**What the task asks:**
Please take the lines from the one holding "10412 (585, 504)" through the one holding "[Open search form] (489, 65)" in the data below and copy them exactly.

*** Exercise inputs ***

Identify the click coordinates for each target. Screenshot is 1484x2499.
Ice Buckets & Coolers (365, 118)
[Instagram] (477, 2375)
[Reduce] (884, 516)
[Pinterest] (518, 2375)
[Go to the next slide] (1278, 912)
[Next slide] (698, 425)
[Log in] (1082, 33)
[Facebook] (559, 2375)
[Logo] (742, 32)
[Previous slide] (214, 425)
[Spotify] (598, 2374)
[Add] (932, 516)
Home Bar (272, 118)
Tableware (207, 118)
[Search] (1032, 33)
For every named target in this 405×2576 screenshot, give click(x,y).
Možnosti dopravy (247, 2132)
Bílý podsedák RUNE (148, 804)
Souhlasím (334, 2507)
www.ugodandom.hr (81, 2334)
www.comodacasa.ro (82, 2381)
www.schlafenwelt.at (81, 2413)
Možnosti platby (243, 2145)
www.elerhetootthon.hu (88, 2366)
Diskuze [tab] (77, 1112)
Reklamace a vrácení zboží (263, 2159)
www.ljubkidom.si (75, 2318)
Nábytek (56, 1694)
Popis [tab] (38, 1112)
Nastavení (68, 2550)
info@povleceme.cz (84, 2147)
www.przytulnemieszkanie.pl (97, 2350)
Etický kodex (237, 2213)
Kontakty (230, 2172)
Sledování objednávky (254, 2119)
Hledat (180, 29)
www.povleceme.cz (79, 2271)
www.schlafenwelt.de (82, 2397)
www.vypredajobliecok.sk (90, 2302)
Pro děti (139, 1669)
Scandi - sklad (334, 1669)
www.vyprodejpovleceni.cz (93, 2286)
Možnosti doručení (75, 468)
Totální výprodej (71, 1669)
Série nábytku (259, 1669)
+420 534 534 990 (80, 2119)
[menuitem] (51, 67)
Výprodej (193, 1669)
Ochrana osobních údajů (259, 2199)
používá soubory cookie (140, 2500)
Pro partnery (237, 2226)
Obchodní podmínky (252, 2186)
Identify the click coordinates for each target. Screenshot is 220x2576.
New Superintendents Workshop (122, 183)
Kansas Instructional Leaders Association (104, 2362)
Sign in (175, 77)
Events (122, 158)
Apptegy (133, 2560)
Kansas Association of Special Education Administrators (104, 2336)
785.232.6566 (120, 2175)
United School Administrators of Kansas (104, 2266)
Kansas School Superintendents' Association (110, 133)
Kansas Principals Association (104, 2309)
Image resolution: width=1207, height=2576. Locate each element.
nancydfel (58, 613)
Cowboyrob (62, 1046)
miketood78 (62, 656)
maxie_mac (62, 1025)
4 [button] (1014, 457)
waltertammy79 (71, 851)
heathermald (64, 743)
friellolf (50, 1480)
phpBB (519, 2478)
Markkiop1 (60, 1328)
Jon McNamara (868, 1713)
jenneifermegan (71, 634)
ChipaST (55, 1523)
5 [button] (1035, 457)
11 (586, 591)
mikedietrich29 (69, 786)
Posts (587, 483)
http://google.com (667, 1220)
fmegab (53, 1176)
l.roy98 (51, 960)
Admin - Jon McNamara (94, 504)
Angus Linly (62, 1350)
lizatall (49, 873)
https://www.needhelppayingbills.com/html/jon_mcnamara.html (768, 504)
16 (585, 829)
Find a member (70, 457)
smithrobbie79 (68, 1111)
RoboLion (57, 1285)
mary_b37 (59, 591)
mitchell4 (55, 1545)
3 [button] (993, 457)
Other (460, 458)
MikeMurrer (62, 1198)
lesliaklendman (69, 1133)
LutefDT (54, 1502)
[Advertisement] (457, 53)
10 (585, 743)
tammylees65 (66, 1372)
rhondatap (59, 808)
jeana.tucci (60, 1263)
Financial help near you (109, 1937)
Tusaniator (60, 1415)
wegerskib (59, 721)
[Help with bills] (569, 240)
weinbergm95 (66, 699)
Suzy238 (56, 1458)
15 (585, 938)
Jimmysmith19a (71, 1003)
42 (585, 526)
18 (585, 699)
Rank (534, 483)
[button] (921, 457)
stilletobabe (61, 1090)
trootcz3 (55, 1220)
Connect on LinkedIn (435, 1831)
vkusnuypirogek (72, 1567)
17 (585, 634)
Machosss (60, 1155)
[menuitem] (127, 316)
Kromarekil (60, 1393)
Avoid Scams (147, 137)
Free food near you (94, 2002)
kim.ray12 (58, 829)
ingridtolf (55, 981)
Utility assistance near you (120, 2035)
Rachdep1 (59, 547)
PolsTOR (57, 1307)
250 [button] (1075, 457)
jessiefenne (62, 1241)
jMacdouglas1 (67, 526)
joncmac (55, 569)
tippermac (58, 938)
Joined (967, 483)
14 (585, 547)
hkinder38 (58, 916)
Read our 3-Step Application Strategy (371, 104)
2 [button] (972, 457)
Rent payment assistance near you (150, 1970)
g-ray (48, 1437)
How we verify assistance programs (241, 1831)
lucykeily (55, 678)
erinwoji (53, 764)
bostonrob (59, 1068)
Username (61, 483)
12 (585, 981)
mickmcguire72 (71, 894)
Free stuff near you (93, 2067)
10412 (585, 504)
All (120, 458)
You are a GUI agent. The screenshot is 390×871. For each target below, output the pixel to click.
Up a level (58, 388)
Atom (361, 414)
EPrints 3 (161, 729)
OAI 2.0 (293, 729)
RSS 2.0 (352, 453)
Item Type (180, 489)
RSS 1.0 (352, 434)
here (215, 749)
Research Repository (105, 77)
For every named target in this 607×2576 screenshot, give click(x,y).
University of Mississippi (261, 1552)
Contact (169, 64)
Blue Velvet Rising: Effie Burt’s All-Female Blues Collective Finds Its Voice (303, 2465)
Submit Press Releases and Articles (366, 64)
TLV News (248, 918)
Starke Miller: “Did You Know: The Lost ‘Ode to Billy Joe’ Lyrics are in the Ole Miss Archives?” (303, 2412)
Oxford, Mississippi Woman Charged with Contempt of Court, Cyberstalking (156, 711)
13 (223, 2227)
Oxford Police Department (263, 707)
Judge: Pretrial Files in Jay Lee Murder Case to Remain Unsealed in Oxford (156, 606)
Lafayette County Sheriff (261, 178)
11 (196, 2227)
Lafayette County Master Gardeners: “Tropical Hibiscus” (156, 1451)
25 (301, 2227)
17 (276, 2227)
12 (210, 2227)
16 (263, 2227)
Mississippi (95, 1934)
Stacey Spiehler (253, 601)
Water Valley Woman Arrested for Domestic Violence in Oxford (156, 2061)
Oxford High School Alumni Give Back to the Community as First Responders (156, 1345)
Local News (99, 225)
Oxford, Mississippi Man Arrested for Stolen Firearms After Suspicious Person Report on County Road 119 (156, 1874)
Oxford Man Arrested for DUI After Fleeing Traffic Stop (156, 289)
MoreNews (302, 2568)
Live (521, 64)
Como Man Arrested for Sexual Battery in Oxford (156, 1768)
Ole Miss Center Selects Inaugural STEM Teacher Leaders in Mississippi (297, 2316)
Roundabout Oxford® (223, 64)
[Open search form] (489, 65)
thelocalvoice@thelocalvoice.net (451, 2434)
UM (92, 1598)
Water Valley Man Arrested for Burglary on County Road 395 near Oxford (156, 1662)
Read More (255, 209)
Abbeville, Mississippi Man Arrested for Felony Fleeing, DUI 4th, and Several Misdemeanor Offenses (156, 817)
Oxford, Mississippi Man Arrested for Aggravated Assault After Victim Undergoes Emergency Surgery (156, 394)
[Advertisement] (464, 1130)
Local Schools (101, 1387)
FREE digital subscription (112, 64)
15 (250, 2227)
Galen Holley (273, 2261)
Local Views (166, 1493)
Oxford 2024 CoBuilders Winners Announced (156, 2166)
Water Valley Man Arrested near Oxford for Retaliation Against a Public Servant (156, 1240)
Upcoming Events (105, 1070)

*** End of Exercise inputs ***

**Response to this task:**
10412 (585, 504)
All (120, 458)
You are a GUI agent. The screenshot is 390×871. For each target below, output the pixel to click.
Up a level (58, 388)
Atom (361, 414)
EPrints 3 (161, 729)
OAI 2.0 (293, 729)
RSS 2.0 (352, 453)
Item Type (180, 489)
RSS 1.0 (352, 434)
here (215, 749)
Research Repository (105, 77)
For every named target in this 607×2576 screenshot, give click(x,y).
University of Mississippi (261, 1552)
Contact (169, 64)
Blue Velvet Rising: Effie Burt’s All-Female Blues Collective Finds Its Voice (303, 2465)
Submit Press Releases and Articles (366, 64)
TLV News (248, 918)
Starke Miller: “Did You Know: The Lost ‘Ode to Billy Joe’ Lyrics are in the Ole Miss Archives?” (303, 2412)
Oxford, Mississippi Woman Charged with Contempt of Court, Cyberstalking (156, 711)
13 (223, 2227)
Oxford Police Department (263, 707)
Judge: Pretrial Files in Jay Lee Murder Case to Remain Unsealed in Oxford (156, 606)
Lafayette County Sheriff (261, 178)
11 (196, 2227)
Lafayette County Master Gardeners: “Tropical Hibiscus” (156, 1451)
25 (301, 2227)
17 (276, 2227)
12 (210, 2227)
16 (263, 2227)
Mississippi (95, 1934)
Stacey Spiehler (253, 601)
Water Valley Woman Arrested for Domestic Violence in Oxford (156, 2061)
Oxford High School Alumni Give Back to the Community as First Responders (156, 1345)
Local News (99, 225)
Oxford, Mississippi Man Arrested for Stolen Firearms After Suspicious Person Report on County Road 119 (156, 1874)
Oxford Man Arrested for DUI After Fleeing Traffic Stop (156, 289)
MoreNews (302, 2568)
Live (521, 64)
Como Man Arrested for Sexual Battery in Oxford (156, 1768)
Ole Miss Center Selects Inaugural STEM Teacher Leaders in Mississippi (297, 2316)
Roundabout Oxford® (223, 64)
[Open search form] (489, 65)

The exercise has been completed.